Exercise details: Collect every line of the records below that contains the word "phone".

Segment Open

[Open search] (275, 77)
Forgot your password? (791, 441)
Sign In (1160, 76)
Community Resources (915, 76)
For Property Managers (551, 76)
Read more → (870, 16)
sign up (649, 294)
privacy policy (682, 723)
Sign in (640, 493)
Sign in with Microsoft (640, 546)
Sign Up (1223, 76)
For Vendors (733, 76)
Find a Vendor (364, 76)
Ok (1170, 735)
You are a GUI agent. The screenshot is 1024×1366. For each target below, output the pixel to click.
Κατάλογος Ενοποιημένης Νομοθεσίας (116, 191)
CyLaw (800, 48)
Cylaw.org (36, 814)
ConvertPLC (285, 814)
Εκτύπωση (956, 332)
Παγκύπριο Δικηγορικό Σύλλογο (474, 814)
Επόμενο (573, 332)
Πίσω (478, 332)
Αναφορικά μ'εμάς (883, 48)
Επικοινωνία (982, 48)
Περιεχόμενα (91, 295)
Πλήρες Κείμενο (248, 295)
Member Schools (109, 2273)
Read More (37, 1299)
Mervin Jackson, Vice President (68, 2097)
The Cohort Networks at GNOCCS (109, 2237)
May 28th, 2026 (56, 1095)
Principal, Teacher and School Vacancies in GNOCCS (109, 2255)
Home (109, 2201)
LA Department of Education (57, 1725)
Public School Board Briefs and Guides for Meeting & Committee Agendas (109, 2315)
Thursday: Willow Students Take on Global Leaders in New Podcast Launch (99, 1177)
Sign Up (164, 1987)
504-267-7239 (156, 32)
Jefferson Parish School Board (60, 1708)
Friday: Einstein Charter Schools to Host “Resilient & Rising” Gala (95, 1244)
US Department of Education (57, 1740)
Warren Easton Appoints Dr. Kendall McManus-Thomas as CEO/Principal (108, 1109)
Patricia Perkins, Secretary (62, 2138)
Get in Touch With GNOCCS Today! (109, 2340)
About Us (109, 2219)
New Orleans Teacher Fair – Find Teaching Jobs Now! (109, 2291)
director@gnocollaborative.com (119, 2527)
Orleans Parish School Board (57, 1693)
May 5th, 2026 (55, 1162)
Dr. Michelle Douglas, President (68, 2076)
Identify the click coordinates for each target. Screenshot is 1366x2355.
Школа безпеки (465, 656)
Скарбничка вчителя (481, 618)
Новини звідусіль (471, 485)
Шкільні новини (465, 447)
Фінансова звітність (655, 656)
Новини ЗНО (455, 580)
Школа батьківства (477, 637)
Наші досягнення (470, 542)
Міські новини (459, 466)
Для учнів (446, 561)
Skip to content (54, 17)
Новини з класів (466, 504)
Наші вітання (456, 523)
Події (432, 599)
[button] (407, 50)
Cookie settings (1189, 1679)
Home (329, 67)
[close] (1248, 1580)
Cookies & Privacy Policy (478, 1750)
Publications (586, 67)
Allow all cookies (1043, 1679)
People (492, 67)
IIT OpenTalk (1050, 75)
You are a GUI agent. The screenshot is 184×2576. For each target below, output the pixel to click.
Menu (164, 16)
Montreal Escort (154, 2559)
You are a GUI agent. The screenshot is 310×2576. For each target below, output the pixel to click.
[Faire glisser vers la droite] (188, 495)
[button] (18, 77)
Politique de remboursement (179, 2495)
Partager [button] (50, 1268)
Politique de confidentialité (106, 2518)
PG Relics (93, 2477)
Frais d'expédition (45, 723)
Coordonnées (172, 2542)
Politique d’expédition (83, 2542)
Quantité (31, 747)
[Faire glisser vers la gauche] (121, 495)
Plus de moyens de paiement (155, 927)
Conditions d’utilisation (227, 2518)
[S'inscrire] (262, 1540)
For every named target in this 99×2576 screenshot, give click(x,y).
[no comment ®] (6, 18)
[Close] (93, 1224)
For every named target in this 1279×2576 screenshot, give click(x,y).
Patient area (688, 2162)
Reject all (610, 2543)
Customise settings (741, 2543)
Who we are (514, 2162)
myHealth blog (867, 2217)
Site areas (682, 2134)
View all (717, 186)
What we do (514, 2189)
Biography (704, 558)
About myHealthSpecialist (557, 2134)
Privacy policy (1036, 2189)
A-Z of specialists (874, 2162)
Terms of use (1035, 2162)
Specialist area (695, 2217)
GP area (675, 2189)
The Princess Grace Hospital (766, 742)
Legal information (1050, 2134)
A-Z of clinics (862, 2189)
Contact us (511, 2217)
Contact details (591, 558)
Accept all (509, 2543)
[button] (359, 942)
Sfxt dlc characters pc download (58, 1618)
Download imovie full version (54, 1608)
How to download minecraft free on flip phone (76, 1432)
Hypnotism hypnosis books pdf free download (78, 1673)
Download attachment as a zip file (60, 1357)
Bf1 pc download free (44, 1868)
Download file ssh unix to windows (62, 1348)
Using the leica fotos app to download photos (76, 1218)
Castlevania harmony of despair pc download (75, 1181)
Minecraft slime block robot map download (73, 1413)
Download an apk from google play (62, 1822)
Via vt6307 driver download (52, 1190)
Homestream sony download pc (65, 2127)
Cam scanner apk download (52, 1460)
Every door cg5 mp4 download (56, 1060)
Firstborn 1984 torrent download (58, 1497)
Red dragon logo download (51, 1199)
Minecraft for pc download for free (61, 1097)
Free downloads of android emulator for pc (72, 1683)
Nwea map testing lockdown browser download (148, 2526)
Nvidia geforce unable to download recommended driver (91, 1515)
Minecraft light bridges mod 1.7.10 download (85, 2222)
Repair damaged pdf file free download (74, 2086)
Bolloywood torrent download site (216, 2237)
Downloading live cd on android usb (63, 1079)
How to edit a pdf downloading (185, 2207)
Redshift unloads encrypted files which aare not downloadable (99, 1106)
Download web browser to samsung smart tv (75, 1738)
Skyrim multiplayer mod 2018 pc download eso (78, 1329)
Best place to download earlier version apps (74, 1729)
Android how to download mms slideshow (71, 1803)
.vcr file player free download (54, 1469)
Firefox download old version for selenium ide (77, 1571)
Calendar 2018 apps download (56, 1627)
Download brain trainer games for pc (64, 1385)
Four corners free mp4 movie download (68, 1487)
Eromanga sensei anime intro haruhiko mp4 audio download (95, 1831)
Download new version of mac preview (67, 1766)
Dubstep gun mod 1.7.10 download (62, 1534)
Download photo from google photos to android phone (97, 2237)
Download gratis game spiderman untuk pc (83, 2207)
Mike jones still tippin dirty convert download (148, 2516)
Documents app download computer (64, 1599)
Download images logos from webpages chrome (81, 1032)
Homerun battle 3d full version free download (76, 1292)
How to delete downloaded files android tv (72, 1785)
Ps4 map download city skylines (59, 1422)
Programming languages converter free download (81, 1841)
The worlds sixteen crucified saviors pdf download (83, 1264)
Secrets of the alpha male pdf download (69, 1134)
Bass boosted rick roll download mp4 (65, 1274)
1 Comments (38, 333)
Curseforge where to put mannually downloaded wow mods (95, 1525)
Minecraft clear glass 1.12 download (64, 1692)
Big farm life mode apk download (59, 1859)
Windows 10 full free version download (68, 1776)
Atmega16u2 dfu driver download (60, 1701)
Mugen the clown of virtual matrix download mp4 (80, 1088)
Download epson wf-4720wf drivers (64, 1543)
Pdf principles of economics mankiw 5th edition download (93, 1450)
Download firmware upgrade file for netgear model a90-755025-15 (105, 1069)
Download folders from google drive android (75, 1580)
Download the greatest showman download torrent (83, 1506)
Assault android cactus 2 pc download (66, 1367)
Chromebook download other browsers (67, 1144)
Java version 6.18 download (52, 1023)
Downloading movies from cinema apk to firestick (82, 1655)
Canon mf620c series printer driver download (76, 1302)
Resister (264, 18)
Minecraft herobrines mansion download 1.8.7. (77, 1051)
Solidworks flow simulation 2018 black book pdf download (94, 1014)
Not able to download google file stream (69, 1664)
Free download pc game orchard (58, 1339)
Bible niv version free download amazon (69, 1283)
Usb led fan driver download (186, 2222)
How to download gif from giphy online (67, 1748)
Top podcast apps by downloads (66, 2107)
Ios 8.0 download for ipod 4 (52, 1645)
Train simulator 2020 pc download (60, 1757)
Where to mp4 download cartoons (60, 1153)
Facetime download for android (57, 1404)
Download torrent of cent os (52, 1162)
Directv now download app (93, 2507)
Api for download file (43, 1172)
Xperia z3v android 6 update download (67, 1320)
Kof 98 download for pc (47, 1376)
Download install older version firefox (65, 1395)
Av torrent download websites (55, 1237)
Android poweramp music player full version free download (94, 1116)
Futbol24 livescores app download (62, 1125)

Segment Closed

Result below:
How to download minecraft free on flip phone (76, 1432)
Download photo from google photos to android phone (97, 2237)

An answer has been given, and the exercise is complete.